The original example proceeded via sequential loss of two equivalents of H_{2} from decamethyltungstocene dihydride, Cp*_{2}WH_{2}. The first dehydrogenation step affords a simple tuck-in complex:
(C_{5}Me_{5})_{2}WH_{2} → (C_{5}Me_{5})(C_{5}Me_{3}(CH_{2})_{2})W + 2 H_{2}

===Redox===
When the non-Cp ligands are halides, these complexes undergo reduction to give carbonyl, alkene, and alkyne complexes that are useful reagents. A well-known example is titanocene dicarbonyl:
Cp_{2}TiCl_{2} + Mg + 2 CO → Cp_{2}Ti(CO)_{2} + MgCl_{2}
Reduction of vanadocene dichloride gives vanadocene.

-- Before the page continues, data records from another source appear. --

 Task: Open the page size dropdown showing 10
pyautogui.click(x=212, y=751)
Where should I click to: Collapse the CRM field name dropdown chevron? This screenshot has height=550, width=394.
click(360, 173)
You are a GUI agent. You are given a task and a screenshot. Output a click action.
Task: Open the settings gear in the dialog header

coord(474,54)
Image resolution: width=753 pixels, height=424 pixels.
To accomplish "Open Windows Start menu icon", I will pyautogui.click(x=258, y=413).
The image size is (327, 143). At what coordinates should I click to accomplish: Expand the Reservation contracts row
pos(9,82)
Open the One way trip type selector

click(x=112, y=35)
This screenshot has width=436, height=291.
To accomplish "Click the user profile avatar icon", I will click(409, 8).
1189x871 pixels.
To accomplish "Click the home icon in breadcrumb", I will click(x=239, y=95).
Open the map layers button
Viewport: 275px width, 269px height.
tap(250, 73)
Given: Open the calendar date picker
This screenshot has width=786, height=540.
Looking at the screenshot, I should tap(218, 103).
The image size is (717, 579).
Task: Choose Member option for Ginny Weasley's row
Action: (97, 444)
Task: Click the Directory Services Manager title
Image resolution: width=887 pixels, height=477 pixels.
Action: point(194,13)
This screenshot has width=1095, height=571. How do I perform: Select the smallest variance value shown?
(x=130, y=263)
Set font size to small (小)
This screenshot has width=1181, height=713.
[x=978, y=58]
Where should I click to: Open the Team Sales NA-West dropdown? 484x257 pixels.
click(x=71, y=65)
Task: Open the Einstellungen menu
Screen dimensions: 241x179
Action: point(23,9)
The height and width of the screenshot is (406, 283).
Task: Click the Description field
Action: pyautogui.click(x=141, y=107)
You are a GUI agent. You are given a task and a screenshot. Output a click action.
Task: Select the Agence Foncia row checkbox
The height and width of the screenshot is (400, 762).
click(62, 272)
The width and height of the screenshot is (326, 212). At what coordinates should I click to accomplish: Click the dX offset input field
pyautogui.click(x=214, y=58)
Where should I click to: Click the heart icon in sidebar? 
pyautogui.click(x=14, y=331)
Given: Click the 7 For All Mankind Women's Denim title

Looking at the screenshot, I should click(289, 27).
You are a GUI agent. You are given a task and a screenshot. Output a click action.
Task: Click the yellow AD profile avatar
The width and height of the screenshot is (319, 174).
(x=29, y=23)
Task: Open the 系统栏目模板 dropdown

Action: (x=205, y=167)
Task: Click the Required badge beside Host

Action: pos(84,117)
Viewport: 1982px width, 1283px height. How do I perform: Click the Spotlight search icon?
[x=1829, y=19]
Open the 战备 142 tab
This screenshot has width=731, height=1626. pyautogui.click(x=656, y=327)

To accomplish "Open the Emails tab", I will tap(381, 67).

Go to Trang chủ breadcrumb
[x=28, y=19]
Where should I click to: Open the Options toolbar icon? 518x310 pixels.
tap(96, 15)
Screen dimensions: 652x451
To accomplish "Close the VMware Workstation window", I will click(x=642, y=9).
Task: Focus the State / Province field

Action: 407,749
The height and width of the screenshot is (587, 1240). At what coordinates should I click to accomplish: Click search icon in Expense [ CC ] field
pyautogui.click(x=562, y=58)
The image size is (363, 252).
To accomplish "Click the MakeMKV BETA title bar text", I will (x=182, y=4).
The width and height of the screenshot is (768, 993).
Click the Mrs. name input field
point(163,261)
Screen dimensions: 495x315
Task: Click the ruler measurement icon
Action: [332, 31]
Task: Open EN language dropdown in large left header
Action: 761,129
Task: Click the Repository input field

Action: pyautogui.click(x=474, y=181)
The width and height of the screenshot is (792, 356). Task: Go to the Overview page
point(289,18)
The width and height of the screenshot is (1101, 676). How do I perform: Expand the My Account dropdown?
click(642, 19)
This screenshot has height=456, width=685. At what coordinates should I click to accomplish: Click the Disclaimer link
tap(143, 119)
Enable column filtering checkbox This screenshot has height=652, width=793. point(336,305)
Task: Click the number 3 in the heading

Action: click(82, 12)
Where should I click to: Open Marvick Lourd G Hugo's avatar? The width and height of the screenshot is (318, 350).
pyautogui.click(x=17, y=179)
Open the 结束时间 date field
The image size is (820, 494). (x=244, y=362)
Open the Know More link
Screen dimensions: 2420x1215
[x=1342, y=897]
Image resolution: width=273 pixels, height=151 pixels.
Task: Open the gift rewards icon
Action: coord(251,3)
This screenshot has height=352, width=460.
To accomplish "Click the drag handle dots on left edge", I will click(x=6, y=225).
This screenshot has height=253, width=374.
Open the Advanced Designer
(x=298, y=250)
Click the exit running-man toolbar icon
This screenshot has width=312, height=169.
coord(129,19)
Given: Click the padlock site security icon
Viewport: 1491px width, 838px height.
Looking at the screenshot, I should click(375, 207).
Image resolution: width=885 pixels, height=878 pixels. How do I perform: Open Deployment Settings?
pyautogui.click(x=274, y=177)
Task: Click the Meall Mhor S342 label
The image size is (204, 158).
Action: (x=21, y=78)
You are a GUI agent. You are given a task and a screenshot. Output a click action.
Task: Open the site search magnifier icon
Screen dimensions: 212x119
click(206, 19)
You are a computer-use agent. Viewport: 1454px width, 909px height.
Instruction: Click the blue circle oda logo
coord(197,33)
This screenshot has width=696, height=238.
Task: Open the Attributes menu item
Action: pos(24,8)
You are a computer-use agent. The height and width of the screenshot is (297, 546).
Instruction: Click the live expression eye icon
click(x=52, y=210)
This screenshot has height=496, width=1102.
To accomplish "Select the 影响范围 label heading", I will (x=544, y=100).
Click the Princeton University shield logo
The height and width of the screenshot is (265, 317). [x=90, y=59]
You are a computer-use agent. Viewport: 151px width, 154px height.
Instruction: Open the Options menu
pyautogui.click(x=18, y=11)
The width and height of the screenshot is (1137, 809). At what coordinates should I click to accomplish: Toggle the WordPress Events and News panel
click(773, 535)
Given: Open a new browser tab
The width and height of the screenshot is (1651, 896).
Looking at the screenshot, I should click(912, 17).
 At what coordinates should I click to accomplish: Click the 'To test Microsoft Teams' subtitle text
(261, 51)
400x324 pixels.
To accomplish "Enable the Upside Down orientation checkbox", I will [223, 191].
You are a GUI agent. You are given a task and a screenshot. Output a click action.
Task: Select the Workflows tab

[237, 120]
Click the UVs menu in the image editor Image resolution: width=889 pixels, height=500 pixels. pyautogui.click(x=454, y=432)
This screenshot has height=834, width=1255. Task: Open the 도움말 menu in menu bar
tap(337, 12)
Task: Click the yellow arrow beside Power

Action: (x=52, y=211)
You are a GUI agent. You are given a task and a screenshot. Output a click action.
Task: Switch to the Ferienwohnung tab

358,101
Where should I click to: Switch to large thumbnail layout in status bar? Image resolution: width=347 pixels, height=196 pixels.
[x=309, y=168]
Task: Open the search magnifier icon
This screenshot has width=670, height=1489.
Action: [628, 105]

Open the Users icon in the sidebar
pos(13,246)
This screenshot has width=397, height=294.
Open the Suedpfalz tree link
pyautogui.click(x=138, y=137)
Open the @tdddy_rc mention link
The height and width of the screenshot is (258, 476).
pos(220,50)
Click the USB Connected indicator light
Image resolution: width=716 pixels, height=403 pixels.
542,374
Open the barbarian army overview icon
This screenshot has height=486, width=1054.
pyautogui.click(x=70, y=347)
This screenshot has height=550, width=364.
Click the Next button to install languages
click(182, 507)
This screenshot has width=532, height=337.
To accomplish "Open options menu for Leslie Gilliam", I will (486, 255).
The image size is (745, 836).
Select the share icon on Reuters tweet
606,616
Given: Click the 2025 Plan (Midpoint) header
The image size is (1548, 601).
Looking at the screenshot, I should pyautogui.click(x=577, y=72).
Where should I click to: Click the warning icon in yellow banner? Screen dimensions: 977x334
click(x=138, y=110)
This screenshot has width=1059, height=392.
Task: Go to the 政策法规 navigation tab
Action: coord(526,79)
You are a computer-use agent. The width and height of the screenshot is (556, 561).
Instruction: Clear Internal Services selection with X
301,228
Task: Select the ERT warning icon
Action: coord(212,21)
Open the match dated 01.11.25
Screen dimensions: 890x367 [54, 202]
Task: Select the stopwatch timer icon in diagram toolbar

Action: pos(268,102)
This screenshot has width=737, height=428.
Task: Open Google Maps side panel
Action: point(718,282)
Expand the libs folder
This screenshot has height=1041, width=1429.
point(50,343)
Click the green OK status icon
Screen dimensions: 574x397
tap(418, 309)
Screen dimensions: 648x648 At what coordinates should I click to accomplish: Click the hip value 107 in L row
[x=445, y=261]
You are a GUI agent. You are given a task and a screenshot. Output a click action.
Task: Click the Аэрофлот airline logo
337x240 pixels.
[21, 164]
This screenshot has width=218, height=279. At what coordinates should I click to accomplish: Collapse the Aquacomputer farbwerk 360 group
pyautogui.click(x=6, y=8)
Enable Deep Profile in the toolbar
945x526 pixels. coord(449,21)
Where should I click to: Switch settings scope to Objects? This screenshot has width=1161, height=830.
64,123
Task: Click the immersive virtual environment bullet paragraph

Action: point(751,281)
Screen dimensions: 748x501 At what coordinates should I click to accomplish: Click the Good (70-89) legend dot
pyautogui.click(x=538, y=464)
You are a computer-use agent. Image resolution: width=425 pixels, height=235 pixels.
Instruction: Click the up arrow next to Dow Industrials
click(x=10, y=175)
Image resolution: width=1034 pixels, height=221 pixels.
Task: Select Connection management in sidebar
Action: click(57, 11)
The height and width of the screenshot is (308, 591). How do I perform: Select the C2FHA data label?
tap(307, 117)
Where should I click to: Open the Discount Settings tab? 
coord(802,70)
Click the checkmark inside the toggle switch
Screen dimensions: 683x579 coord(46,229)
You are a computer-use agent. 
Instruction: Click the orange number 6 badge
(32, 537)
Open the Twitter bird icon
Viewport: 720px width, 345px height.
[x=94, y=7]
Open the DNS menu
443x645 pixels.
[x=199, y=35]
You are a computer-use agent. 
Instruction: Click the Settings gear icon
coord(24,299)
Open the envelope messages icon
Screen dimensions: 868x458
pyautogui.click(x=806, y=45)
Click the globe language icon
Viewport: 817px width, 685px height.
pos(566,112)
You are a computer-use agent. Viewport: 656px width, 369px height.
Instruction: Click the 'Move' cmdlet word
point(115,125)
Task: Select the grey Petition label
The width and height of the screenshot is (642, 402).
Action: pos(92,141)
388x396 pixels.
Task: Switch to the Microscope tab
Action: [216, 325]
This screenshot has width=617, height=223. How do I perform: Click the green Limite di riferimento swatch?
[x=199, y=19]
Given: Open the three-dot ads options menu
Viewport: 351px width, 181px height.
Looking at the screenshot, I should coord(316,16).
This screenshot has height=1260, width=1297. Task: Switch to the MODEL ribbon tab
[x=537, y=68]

===Olefin polymerization catalysis===
Although bent metallocenes are of no commercial value as olefin polymerization catalysts, studies on these compounds were highly influential on the industrial processes. Already in 1957 there were reports on the polymerization of ethylene using a catalyst prepared from Cp_{2}TiCl_{2} and trimethyl aluminium. Reactions involving the related Cp_{2}Zr_{2}Cl_{2}/Al(CH_{3})_{3} system revealed the beneficial effects of trace amounts of water for ethylene polymerization. It is now known that the partially hydrolyzed organoaluminium reagent methylaluminoxane ("MAO") gives rise to families of highly active catalysts. Work in this area led to constrained geometry complexes, which are not bent metallocenes, but exhibit related structural features.